A Meditation on Driving and Roadkill

I’m taking my driver’s test soon and so my dad’s been making me drive everywhere as practice. And after a few days of constant driving, I realize that I don’t really enjoy it. I mean, sure, it gives me a sense of freedom and I can’t wait to have a driver’s license so I can go places by myself. The autonomy that comes with being able to drive is great and I look forward to that.

But the act of driving itself? I’m not sure I like it all that much. Maybe it’s because I’m still a beginner, but I don’t understand what’s great about sitting in a cramped box of metal and glass, breathing in your dad’s farts every 30 minutes. He has dietary problems, okay?

But people say, you can sightsee while driving! And you can go so fast; it’s fun!

Look, pick one or the other. It’s kind of hard to do both at once. Sure you can look around and see all those beautiful blurs but you have to do so while trying to avoid other giant hunks of kinetic force that are being steered by many categories of people, most of which are unfit to do so. Here are just a few. 1) Teenagers who believe themselves immortal with no concern over how mortal I am. 2) Old people who can drive perfectly fine if they wanted to, but don’t really care if they die at this point because their children don’t visit and they’re tired of only eating oatmeal and chicken noodle soup. 3) That woman over there who’s eating a five-course meal while steering with her knees. 4) That man over there who’s masturbating while steering with his knees. 5) Jews. 6) Speed maniacs who drive like assholes because they have a small penis. Or a…loose vagina? What’s the equivalent? Whatever. 7) Other people who are new to this whole driving thing like me, who are the most terrifying out of everyone.

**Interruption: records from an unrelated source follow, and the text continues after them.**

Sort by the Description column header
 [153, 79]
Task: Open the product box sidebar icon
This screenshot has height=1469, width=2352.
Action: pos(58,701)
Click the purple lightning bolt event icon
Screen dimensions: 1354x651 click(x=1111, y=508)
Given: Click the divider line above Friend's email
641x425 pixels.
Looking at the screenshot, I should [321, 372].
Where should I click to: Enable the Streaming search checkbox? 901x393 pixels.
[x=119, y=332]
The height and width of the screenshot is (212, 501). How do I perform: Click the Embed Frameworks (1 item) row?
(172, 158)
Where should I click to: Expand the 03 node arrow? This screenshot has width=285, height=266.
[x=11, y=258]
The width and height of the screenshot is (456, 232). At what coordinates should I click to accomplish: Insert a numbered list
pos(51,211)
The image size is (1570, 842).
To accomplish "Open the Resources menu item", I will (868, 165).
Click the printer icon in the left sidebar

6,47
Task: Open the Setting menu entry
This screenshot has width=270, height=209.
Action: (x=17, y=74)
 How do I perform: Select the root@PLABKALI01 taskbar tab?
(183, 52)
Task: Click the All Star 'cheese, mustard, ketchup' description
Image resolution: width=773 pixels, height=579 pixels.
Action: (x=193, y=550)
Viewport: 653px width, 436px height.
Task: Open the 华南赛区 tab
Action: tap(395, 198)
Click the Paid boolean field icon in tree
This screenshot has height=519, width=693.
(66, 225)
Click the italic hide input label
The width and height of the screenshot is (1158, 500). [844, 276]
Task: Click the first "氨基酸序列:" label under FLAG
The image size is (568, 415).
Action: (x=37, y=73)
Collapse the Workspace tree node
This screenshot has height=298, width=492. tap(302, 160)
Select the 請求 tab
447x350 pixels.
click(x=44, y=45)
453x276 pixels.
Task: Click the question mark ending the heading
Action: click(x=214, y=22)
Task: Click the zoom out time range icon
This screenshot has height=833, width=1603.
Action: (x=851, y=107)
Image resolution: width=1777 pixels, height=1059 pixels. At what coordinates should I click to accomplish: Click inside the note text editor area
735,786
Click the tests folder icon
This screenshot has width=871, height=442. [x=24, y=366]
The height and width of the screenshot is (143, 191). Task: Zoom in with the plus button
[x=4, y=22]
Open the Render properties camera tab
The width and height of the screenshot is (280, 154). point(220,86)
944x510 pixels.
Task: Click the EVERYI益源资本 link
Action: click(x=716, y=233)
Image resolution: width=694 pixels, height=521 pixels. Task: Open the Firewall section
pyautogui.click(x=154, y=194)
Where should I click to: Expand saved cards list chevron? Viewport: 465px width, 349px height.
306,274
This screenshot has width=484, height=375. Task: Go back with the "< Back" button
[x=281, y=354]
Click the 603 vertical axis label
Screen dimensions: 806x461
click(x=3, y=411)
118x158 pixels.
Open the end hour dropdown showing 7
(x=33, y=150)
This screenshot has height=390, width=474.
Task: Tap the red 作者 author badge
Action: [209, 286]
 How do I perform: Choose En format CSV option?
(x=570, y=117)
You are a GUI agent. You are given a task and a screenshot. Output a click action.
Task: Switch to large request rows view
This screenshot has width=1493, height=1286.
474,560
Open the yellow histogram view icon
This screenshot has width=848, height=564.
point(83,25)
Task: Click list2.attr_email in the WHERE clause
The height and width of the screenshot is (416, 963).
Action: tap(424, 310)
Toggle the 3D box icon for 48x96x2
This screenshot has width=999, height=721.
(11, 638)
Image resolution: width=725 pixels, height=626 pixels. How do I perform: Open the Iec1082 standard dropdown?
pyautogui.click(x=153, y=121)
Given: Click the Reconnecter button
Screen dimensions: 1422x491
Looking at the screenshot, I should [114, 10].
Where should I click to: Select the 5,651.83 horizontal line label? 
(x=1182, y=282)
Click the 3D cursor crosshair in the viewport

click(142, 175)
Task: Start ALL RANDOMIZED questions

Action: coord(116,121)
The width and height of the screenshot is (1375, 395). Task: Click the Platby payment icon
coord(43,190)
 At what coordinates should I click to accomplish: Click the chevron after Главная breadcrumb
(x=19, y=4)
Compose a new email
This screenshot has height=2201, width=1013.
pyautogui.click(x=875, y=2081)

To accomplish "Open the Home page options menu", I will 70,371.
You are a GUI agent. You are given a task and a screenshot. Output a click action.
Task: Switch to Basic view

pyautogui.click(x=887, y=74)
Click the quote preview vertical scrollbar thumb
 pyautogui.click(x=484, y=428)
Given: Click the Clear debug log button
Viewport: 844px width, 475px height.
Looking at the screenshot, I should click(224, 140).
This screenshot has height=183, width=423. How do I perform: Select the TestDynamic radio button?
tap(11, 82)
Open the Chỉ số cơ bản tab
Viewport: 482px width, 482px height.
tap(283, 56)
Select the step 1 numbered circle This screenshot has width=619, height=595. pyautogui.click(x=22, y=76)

What? What are you talking about? I just mentioned Jews because there are a lot of them around where I live, not because they’re bad drivers or anything. There aren’t even any stereotypes about Jews and driving. Why do you assume the worst? You guys sicken me.

Anyways, the point I’m trying to make is that driving is stressful for me. I’m assuming that the stress decreases once I’m more comfortable behind the wheel of my death machine that can easily kill an entire family of four if I was so inclined to do so. I heard driving is relaxing for some people. So I’m just waiting until that day comes.

In the meantime, I want to talk about something else that I noticed. I was driving the other day when I realized that we had passed three or four dead deer over the course of a little less than an hour. And I could see that we were about to pass another one, a mess of twisted bones and rotting flesh that I was completely removed from by the virtue of being in a speeding box of metal and glass. For a moment, I could see the large swaths of dried blood on the road in front of me from when the deer was dragged off to the side. Then it was all behind me.

I’ve seen dead deer before, of course. Hell, we almost hit one ourselves several times. (Meaning, we almost hit multiple deer one time each, not just one deer multiple times. Just to be clear.) And none of those dead deer made me pause except in perhaps revulsion. “Ew, a dead animal, how horrible it is for me to witness a violent, painful death like that. Why does this happen to me.”

Maybe it was just the sheer number of dead deer I had seen that day. I can take maybe one or two mutilated animal carcasses per day, but definitely not four. That was just too much.

It’s not like I’m against killing animals. In fact, I’m very comfortable with it. I’ve read “Omnivore’s Dilemma” and “Eating Animals” and I’ve seen a number of videos about factory farming. And yes, it’s horrible and animal cruelty is wrong and something must be done. Just, you know, not by me. Meanwhile I’ll enjoy my steaks and hamburgers, thank you very much.

I know, I’m a horrible person.

Maybe that’s it though. Maybe it’s because the death of these deer are simply so wasteful. According to my dad, you’re not even allowed to take the deer you hit with your car home and eat it. It’s illegal. You have to leave it on the side of the road to rot and call some government worker to clean it up. And that’s just stupid. I wouldn’t know where I would fit a deer on my 2003 Honda Civic if I killed one with it, but I’d like the option.

Or maybe roadkill just reminds me of the mindless violence that only humans are capable of. No other creature treats death in the way that we do. Killing things and throwing them away, killing things and complaining about how much it hampers our lives, killing things by accident. It’s kind of disturbing if you really think about it.

More likely, I’m probably just stressed from all the driving, which is making me think morbidly depressing thoughts. I’m going to cheer myself up with a steak.